As pinturas de Estevão Mucavele (n. 1941, Moçambique) são “paisagens imaginárias”: representações que emergem do imaginário pessoal do artista, influenciadas, naturalmente, pelo mundo real - como as minas e o mar da África do Sul - mas que transcendem os simples factos. São composições que convocam os maciços rochosos caraterísticos de Moçambique, onde o oceano encontra a terra, formando praias de vistas infinitas.
Os seus motivos – nuvens, colinas, ondas – surgem organizados com uma precisão quase ritual, como se cada elemento tivesse sido pintado com uma intenção meditativa. Na sua obra, o mar e o céu não são meros temas: são superfícies de contemplação e resistência, territórios onde a paisagem natural se funde com a paisagem emocional. Pinta somente o essencial para a descodificação das formas através de uma aparente simplicidade, mas que convoca tanto a experiência do trabalho nas minas como o regresso à sua terra natal, após a independência de Moçambique.
Tal como outros pintores, cuja paixão pela criação artística se desenvolveu num plano paralelo à vida quotidiana, também Mucavele explorou a pintura de modo informal, à margem do sistema tradicional. Essa distância permitiu-lhe uma liberdade de visão e de execução que, em certa medida, poderá ser associada à arte naïf.

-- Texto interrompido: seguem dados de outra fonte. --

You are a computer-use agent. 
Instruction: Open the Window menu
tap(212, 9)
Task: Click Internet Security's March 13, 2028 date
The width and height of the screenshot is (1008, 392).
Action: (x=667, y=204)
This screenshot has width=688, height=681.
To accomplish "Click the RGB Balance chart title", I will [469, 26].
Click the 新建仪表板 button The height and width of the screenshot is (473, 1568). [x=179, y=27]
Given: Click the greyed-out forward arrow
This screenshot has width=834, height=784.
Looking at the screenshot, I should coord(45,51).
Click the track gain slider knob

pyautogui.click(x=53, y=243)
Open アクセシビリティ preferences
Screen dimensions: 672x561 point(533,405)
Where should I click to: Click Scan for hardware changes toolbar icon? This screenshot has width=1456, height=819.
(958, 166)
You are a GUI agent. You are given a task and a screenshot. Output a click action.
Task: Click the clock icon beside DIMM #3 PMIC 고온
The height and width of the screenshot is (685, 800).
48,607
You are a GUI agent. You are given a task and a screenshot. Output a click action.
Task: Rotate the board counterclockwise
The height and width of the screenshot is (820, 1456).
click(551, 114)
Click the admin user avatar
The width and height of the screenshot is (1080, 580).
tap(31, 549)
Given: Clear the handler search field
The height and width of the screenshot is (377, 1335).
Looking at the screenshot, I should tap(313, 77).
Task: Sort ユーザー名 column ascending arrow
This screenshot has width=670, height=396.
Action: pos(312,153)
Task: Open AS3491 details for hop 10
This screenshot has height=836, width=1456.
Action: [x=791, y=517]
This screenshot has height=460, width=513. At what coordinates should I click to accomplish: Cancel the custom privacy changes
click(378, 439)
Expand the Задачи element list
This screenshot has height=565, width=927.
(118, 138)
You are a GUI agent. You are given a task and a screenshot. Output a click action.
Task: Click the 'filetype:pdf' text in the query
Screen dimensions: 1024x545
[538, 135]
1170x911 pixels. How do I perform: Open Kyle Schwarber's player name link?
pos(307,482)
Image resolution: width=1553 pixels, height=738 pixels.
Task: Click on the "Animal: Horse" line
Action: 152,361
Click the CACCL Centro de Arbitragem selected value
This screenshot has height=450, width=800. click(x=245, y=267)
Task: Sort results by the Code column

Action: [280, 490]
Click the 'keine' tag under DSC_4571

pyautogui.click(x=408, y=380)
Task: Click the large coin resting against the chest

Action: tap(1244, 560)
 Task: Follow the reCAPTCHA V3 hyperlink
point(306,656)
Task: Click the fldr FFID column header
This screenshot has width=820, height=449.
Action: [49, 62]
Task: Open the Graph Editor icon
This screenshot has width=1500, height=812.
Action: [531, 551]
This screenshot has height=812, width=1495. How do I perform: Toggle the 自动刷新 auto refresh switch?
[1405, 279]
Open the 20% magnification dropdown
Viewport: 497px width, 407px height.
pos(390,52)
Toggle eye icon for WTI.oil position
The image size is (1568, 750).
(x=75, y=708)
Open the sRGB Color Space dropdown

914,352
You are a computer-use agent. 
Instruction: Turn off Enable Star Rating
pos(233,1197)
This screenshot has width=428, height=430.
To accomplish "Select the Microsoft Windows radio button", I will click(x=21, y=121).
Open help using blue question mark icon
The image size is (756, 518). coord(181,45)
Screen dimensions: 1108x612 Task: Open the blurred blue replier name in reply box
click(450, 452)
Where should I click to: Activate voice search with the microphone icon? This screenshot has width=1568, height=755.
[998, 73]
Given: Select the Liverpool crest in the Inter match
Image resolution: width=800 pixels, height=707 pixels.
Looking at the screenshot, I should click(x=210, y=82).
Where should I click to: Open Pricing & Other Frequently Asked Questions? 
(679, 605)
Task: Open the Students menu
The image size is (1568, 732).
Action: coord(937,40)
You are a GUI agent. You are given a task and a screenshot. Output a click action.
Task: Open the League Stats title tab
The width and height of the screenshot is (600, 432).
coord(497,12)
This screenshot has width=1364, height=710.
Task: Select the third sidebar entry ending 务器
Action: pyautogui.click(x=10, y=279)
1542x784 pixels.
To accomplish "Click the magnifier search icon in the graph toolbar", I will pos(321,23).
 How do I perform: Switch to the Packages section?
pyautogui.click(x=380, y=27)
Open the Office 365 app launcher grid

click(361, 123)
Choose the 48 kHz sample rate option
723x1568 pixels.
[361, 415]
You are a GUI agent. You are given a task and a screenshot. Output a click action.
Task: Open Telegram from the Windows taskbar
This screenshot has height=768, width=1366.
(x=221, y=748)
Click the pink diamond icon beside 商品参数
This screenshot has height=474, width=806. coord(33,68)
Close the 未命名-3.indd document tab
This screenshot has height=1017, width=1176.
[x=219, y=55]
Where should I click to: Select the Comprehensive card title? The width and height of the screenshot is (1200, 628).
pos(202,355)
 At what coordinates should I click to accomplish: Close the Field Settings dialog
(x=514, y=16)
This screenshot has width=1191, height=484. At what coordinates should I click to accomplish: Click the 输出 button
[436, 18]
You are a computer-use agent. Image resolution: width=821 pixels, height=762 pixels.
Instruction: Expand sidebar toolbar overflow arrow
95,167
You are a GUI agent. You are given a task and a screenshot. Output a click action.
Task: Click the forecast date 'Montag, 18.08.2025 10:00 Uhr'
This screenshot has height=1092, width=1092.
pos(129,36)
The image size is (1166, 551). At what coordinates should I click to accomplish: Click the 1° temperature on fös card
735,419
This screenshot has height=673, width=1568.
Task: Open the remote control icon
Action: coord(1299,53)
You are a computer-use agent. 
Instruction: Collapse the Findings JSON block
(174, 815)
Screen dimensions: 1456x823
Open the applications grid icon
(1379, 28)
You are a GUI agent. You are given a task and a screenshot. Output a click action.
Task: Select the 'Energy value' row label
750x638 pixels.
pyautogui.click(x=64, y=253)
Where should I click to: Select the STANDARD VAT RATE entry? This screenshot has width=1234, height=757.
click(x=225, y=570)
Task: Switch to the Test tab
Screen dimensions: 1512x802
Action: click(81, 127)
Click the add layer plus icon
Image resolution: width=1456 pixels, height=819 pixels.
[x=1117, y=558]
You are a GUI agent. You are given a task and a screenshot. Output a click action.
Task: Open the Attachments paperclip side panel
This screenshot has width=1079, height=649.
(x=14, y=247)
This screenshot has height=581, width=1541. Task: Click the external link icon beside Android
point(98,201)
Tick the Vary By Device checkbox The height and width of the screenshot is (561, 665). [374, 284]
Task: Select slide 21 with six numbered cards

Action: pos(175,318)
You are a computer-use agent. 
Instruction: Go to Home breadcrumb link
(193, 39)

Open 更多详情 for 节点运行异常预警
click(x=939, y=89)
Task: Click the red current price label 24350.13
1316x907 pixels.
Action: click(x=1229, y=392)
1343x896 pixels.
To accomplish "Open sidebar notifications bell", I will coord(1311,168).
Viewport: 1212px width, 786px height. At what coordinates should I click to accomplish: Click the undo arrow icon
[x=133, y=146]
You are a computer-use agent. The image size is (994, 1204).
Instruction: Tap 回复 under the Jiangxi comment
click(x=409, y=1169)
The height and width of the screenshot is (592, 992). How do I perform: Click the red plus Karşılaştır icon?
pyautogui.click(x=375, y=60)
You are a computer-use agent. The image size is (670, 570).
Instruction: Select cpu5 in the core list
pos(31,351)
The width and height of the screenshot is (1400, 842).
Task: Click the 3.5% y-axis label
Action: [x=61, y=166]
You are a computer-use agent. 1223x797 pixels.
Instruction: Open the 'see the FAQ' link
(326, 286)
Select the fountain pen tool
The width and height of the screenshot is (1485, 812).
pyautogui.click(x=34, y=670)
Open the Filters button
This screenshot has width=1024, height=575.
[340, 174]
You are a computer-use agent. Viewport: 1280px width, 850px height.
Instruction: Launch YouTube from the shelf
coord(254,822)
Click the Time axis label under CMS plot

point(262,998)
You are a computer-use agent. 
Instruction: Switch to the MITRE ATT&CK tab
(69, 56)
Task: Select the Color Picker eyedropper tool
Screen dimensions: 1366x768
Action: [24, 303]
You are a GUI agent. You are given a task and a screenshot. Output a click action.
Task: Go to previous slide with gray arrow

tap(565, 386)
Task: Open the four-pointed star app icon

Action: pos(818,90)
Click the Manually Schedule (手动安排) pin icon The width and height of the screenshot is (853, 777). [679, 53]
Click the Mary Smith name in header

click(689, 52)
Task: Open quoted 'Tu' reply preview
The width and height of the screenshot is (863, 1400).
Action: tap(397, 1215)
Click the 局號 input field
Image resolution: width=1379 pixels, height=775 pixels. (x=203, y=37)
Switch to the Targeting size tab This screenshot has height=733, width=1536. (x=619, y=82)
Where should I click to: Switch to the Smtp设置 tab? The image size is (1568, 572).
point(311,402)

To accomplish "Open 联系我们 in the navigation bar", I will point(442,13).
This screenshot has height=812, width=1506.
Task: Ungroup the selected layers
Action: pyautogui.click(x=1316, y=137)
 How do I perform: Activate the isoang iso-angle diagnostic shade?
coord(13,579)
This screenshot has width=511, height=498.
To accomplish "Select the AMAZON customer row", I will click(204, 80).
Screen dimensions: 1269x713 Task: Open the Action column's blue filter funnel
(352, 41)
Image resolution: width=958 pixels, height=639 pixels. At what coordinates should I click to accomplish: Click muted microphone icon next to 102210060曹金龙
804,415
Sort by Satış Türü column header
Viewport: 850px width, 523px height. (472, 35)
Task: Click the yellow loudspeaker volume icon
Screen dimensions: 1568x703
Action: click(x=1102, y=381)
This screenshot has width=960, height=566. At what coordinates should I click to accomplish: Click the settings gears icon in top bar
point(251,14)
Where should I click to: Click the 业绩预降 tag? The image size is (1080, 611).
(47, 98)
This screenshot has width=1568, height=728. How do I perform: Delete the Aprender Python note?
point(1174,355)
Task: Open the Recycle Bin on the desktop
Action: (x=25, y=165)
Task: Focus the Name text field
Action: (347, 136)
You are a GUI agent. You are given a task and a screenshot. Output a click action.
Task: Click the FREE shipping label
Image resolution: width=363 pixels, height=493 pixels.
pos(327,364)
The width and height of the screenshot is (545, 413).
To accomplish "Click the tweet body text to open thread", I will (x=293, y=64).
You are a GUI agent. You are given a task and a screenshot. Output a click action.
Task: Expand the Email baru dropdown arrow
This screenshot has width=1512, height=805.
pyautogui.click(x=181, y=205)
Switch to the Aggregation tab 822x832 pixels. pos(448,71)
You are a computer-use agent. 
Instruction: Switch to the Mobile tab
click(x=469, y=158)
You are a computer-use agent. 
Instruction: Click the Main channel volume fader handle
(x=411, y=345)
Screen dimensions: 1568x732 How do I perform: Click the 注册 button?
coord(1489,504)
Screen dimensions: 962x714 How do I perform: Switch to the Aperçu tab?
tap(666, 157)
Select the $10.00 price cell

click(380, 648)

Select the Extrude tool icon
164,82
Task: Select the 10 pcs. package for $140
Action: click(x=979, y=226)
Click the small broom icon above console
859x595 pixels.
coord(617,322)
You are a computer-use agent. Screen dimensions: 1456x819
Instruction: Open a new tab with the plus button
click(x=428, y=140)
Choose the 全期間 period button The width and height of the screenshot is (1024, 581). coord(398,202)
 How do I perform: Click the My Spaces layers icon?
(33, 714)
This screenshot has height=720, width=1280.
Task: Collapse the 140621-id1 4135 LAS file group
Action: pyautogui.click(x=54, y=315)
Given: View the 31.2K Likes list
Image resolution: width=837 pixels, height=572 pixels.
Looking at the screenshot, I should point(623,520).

Os seus planos pictóricos apresentam-se, frequentemente, imersos em amplas manchas cromáticas, recorrendo à utilização da espátula como ferramenta primordial para a aplicação da tinta sobre a tela – optando regularmente por uma paleta de cores reduzida, na qual dominam cores como o azul e o rosa, ou o verde e o bege. A sintetização das paisagens, onde impera a mancha (“tache”), aproxima-se da Arte Informal – nomeadamente do Tachismo – enquanto a linha delimita contornos e define formas geométricas, onde a figuração se aproxima da abstração.
Essa intransigência de que Malangatana falava, manifestava-se no rigor do traço, na fidelidade à sua visão interior, no modo como reconstrói o mundo. Em quadros de natureza onírica, onde realidade e ficção se unem, as obras de Mucavele recordam-nos que a pintura pode ser um gesto de reorganização do tempo: lento, meticuloso, fiel à memória e aberto ao sonho.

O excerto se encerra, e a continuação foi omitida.